Two eggs combine with the whole-wheat flour when making whole grain pasta at home. Two eggs add 143 calories to the recipe, as well as 9.51g of fat and 0.72g of carbohydrates. Most of the calories, however, come from protein -- two eggs contain 12.56g of this macronutrient, or 22.4 to 27.3 percent of the 46 to 56g recommended for daily consumption by the Institute of Medicine.
Olive oil is a healthy fat source, containing monounsaturated fat, a fat variety that may decrease your risk of heart disease, according to MayoClinic.com. Whole-grain pasta does not require much of this oil, only as needed to moisten dough. If you follow a low-fat diet and avoid fat wherever possible, you may substitute water for olive oil, but the whole grain pasta will lack some flavor from the oil.
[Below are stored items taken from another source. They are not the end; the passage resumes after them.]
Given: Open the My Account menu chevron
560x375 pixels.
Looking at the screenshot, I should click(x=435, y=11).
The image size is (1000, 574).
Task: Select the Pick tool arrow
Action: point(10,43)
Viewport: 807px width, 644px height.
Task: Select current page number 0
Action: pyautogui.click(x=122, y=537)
A 1 tsp. serving of olive oil contains 40 calories, 4.5g of fat and no carbohydrates or protein.
Some whole-wheat pasta recipes call for salt, and you may also add in other flavorings, including black pepper, herbs and spices. If you monitor your diet for sodium -- the American Heart Association recommends limiting your intake to 1,500mg per day -- add salt sparingly; each 1/2 tsp. of salt adds 1,163mg of sodium to the recipe.